There’s much to be worried about here. Right-wing politicians and milbloggers have been sniping US generals in Afghanistan for enforcing strict rules of engagement, moaning that constraints on the use of force mean American troops will be second-guessed for the killing they do in war. They’re already whining about the opprobrium being heaped on the Norgrove mission. They’re full of malarky.
But this isn’t about tactics, or the judgment warriors exercise in war. It’s about a cover-up.
The initial story told by the military about Norgrove’s killing was wrong: The sailor who tossed that grenade at her carefully omitted that information from his after-action report. Later, his commander, reviewing tapes of the raid, saw something tossed, followed by a flash. Then he went to the mission crew and asked them point blank: Who threw a grenade? That’s when the sailor finally fessed up.
We trust these men—and they are all men—to do so much. Yet one of them, a trained professional hunter, scout, rescuer, and—yes—killer, felt more comfortable lying about his lethal actions in battle than owning up to them.
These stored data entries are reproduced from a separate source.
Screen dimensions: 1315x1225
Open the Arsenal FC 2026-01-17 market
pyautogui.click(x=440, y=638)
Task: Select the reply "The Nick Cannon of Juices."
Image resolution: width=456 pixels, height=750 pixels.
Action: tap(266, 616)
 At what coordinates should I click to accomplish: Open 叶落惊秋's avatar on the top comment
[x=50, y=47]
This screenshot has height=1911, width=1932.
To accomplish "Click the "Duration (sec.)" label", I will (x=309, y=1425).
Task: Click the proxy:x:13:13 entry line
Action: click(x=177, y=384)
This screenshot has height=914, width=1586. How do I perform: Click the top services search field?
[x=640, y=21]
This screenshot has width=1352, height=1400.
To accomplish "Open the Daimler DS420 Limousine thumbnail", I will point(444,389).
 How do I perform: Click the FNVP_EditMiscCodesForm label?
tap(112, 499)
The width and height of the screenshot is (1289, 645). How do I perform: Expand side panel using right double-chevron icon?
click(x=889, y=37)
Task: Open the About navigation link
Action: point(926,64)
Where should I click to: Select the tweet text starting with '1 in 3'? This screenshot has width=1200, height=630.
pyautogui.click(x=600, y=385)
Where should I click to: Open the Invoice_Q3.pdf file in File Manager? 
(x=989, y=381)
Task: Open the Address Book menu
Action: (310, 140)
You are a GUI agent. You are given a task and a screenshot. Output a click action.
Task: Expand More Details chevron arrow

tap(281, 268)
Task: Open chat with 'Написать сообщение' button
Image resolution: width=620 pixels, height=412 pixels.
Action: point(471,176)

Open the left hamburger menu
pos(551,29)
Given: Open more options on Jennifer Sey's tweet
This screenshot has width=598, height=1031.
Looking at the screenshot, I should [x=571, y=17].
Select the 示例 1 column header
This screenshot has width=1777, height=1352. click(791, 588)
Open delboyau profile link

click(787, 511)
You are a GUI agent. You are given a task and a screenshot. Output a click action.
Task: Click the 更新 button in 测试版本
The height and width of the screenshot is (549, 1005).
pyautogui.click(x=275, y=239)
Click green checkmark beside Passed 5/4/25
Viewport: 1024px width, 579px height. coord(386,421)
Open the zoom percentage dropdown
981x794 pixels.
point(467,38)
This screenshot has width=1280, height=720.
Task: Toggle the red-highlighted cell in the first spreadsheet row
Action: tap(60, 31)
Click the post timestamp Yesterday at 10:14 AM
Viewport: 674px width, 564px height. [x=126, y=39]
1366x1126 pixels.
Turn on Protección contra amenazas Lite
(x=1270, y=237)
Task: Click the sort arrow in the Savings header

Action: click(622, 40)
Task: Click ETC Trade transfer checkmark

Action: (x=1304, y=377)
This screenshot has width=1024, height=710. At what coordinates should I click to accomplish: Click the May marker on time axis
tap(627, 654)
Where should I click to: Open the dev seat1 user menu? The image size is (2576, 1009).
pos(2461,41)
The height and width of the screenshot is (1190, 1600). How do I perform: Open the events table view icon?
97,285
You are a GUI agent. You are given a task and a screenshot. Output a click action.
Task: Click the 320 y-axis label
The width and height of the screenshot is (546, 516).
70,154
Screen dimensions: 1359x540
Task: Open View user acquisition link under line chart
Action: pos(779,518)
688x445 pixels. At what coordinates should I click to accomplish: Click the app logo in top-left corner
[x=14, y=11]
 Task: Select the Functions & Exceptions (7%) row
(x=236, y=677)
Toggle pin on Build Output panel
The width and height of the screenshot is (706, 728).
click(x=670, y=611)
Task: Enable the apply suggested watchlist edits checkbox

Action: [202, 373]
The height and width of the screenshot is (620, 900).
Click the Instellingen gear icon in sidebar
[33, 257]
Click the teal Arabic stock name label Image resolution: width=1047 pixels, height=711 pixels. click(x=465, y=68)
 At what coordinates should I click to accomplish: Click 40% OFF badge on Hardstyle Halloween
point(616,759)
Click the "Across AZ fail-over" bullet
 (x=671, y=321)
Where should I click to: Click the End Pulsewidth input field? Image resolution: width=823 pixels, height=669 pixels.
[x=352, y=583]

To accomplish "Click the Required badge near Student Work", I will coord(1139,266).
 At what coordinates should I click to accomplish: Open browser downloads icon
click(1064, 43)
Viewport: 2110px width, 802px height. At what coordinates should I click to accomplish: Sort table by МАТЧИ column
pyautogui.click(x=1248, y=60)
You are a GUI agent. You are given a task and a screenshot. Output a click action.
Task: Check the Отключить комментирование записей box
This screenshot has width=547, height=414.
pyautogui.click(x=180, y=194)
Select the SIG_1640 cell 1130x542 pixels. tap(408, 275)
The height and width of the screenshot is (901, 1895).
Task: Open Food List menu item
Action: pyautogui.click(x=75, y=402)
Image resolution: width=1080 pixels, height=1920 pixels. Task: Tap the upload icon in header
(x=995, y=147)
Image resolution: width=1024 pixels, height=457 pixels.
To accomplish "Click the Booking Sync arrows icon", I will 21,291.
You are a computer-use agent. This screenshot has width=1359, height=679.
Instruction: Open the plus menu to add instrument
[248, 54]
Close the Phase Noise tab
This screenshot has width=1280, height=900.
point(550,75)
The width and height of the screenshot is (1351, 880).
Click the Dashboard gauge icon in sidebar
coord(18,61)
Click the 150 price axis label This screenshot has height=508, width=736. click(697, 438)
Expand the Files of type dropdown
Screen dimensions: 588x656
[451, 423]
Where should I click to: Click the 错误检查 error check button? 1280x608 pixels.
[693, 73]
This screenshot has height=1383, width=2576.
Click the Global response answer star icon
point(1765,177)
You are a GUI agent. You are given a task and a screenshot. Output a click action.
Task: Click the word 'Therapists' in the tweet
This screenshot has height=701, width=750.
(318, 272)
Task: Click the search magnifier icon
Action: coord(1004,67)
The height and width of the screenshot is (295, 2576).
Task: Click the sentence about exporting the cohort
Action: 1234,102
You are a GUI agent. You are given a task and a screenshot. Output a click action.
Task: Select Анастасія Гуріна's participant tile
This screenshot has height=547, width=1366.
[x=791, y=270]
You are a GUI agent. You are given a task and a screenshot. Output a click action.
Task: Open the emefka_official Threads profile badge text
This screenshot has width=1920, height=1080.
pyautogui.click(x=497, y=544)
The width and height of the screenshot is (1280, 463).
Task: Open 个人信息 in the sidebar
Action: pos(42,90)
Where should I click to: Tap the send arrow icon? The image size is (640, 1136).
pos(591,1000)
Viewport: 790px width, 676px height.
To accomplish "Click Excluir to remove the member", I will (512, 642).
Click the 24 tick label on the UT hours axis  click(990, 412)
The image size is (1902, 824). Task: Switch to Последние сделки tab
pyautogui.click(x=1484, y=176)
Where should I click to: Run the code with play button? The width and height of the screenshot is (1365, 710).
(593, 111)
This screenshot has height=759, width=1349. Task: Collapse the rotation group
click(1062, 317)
Which begs the question: What else could men like him feel comfortable concealing?
As one expert told Agence-France Presse:
“It will reflect poorly on the integrity of everyone in the field if he (the SEAL) lied,” Jim Hanson, a retired US Special Operations Forces master sergeant, said in an interview.
“It looks bad, there’s no upside to that. It makes you look like you’re trying to cover something up and it causes a lot of questions.”
This isn’t a start-to-finish case of war crimes, as we’ve seen recently in Iraq and Afghanistan—I’m no naif, and I know that among the class of warriors who are trained and asked to kill, there are an unfortunate number of psychopaths and ideologues willing to do dirty deeds and conceal them. But we’ve now reached a point in our long wars where service members who make fatal mistakes—even possibly honest ones—resort to dishonesty, rather than courage of convictions. It’s not only disturbing from a moral or professional point of view: It’s counterproductive in a “hearts and minds” counterinsurgent campaign.
I’ve known and served with some top-notch, conscientious, human-rights-focused service members, some of them Navy SEALs. (Yes, progressive reader, they do exist, and in increasing numbers.) And in the Norgrove case, credit is due to the military on several counts. First, the public might never have known the circumstances of Norgrove’s death if the US and UK hadn’t informed the London-based Guardian newspaper that they were launching an inquiry into the killing. Second, that SEAL commander who extracted the truth from his men deserves a medal. It’s an example of the baseline moral courage all service members should have.
But still. Lethality plus mendacity is a toxic formula, and the military will have to do a lot more than “find facts” to keep the poison at bay. It’s going to need some greater accountability from its trigger-pullers. Fast.